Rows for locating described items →

* * *

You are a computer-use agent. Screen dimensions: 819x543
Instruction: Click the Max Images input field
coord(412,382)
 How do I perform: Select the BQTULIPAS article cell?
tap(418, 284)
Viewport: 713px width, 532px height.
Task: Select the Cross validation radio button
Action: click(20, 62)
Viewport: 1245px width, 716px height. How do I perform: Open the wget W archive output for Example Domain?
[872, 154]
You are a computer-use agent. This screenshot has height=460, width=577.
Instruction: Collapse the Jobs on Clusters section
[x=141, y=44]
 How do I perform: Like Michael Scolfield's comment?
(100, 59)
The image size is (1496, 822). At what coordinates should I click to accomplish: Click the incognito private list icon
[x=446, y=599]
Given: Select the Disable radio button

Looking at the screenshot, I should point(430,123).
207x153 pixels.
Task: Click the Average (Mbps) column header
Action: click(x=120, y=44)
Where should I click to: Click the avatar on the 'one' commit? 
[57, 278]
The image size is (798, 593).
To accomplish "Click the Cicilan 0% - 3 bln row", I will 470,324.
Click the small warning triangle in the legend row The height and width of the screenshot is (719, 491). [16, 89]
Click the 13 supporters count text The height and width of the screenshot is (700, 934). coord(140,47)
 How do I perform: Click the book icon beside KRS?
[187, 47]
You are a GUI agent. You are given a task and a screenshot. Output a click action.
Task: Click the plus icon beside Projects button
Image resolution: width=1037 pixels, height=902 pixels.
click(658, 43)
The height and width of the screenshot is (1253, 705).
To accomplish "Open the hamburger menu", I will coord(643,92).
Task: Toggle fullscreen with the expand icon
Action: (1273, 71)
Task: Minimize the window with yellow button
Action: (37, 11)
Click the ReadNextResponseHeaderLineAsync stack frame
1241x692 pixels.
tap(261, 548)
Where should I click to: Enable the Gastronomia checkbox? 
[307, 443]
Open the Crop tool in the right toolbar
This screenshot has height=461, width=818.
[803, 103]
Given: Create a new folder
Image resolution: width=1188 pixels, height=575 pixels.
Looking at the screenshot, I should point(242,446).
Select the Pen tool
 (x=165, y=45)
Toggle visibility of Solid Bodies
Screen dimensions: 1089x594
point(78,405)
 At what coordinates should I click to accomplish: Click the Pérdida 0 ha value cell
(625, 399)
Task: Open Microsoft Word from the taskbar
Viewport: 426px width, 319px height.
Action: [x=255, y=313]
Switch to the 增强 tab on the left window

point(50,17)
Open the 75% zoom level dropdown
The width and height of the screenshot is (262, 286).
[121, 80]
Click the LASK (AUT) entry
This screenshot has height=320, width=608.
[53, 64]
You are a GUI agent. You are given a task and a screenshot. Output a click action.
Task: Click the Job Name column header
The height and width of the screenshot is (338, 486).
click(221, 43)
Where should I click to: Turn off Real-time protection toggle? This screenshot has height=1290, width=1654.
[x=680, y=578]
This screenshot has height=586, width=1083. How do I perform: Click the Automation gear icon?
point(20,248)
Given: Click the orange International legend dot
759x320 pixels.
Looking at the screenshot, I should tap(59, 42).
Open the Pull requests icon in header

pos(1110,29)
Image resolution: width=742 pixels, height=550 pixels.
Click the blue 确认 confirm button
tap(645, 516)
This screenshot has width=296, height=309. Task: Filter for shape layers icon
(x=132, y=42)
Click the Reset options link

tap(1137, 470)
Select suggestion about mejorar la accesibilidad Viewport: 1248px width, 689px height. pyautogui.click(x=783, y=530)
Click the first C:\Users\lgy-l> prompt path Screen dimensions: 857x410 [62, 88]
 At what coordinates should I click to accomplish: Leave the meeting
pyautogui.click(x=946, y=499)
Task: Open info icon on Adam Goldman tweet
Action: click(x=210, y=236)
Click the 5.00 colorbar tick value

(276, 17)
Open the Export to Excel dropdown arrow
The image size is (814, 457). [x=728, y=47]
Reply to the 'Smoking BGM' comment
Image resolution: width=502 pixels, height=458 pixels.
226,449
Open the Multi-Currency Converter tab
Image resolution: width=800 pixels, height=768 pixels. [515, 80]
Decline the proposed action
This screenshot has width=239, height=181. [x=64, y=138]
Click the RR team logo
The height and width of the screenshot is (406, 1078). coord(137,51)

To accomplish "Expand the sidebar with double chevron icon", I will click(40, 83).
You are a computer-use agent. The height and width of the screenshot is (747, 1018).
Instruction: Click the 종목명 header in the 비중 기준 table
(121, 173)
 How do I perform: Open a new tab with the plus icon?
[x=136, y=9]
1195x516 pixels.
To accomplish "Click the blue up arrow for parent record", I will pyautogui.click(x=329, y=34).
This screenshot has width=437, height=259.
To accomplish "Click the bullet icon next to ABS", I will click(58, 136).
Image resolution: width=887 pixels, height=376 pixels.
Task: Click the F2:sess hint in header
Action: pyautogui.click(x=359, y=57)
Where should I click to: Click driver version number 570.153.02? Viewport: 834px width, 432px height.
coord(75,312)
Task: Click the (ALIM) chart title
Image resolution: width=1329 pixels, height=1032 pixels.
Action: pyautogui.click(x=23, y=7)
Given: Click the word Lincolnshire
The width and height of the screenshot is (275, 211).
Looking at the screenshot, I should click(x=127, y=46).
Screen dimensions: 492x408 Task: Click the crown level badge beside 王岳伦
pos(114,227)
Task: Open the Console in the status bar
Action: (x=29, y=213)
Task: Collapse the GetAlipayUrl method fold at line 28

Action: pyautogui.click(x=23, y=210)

* * *

Objective →
Can you update all of the rows so that each "How do I perform" reads "How can I carry out" and nothing else changes?

Response to the exercise →
You are a computer-use agent. Screen dimensions: 819x543
Instruction: Click the Max Images input field
coord(412,382)
 How can I carry out: Select the BQTULIPAS article cell?
tap(418, 284)
Viewport: 713px width, 532px height.
Task: Select the Cross validation radio button
Action: click(20, 62)
Viewport: 1245px width, 716px height. How can I carry out: Open the wget W archive output for Example Domain?
[872, 154]
You are a computer-use agent. This screenshot has height=460, width=577.
Instruction: Collapse the Jobs on Clusters section
[x=141, y=44]
 How can I carry out: Like Michael Scolfield's comment?
(100, 59)
The image size is (1496, 822). At what coordinates should I click to accomplish: Click the incognito private list icon
[x=446, y=599]
Given: Select the Disable radio button

Looking at the screenshot, I should point(430,123).
207x153 pixels.
Task: Click the Average (Mbps) column header
Action: click(x=120, y=44)
Where should I click to: Click the avatar on the 'one' commit? 
[57, 278]
The image size is (798, 593).
To accomplish "Click the Cicilan 0% - 3 bln row", I will 470,324.
Click the small warning triangle in the legend row The height and width of the screenshot is (719, 491). [16, 89]
Click the 13 supporters count text The height and width of the screenshot is (700, 934). coord(140,47)
 How can I carry out: Click the book icon beside KRS?
[187, 47]
You are a GUI agent. You are given a task and a screenshot. Output a click action.
Task: Click the plus icon beside Projects button
Image resolution: width=1037 pixels, height=902 pixels.
click(658, 43)
The height and width of the screenshot is (1253, 705).
To accomplish "Open the hamburger menu", I will coord(643,92).
Task: Toggle fullscreen with the expand icon
Action: (1273, 71)
Task: Minimize the window with yellow button
Action: (37, 11)
Click the ReadNextResponseHeaderLineAsync stack frame
1241x692 pixels.
tap(261, 548)
Where should I click to: Enable the Gastronomia checkbox? 
[307, 443]
Open the Crop tool in the right toolbar
This screenshot has height=461, width=818.
[803, 103]
Given: Create a new folder
Image resolution: width=1188 pixels, height=575 pixels.
Looking at the screenshot, I should point(242,446).
Select the Pen tool
 (x=165, y=45)
Toggle visibility of Solid Bodies
Screen dimensions: 1089x594
point(78,405)
 At what coordinates should I click to accomplish: Click the Pérdida 0 ha value cell
(625, 399)
Task: Open Microsoft Word from the taskbar
Viewport: 426px width, 319px height.
Action: [x=255, y=313]
Switch to the 增强 tab on the left window

point(50,17)
Open the 75% zoom level dropdown
The width and height of the screenshot is (262, 286).
[121, 80]
Click the LASK (AUT) entry
This screenshot has height=320, width=608.
[53, 64]
You are a GUI agent. You are given a task and a screenshot. Output a click action.
Task: Click the Job Name column header
The height and width of the screenshot is (338, 486).
click(221, 43)
Where should I click to: Turn off Real-time protection toggle? This screenshot has height=1290, width=1654.
[x=680, y=578]
This screenshot has height=586, width=1083. How can I carry out: Click the Automation gear icon?
point(20,248)
Given: Click the orange International legend dot
759x320 pixels.
Looking at the screenshot, I should tap(59, 42).
Open the Pull requests icon in header

pos(1110,29)
Image resolution: width=742 pixels, height=550 pixels.
Click the blue 确认 confirm button
tap(645, 516)
This screenshot has width=296, height=309. Task: Filter for shape layers icon
(x=132, y=42)
Click the Reset options link

tap(1137, 470)
Select suggestion about mejorar la accesibilidad Viewport: 1248px width, 689px height. pyautogui.click(x=783, y=530)
Click the first C:\Users\lgy-l> prompt path Screen dimensions: 857x410 [62, 88]
 At what coordinates should I click to accomplish: Leave the meeting
pyautogui.click(x=946, y=499)
Task: Open info icon on Adam Goldman tweet
Action: click(x=210, y=236)
Click the 5.00 colorbar tick value

(276, 17)
Open the Export to Excel dropdown arrow
The image size is (814, 457). [x=728, y=47]
Reply to the 'Smoking BGM' comment
Image resolution: width=502 pixels, height=458 pixels.
226,449
Open the Multi-Currency Converter tab
Image resolution: width=800 pixels, height=768 pixels. [515, 80]
Decline the proposed action
This screenshot has width=239, height=181. [x=64, y=138]
Click the RR team logo
The height and width of the screenshot is (406, 1078). coord(137,51)

To accomplish "Expand the sidebar with double chevron icon", I will click(40, 83).
You are a computer-use agent. The height and width of the screenshot is (747, 1018).
Instruction: Click the 종목명 header in the 비중 기준 table
(121, 173)
 How can I carry out: Open a new tab with the plus icon?
[x=136, y=9]
1195x516 pixels.
To accomplish "Click the blue up arrow for parent record", I will pyautogui.click(x=329, y=34).
This screenshot has width=437, height=259.
To accomplish "Click the bullet icon next to ABS", I will click(58, 136).
Image resolution: width=887 pixels, height=376 pixels.
Task: Click the F2:sess hint in header
Action: pyautogui.click(x=359, y=57)
Where should I click to: Click driver version number 570.153.02? Viewport: 834px width, 432px height.
coord(75,312)
Task: Click the (ALIM) chart title
Image resolution: width=1329 pixels, height=1032 pixels.
Action: pyautogui.click(x=23, y=7)
Given: Click the word Lincolnshire
The width and height of the screenshot is (275, 211).
Looking at the screenshot, I should click(x=127, y=46).
Screen dimensions: 492x408 Task: Click the crown level badge beside 王岳伦
pos(114,227)
Task: Open the Console in the status bar
Action: (x=29, y=213)
Task: Collapse the GetAlipayUrl method fold at line 28

Action: pyautogui.click(x=23, y=210)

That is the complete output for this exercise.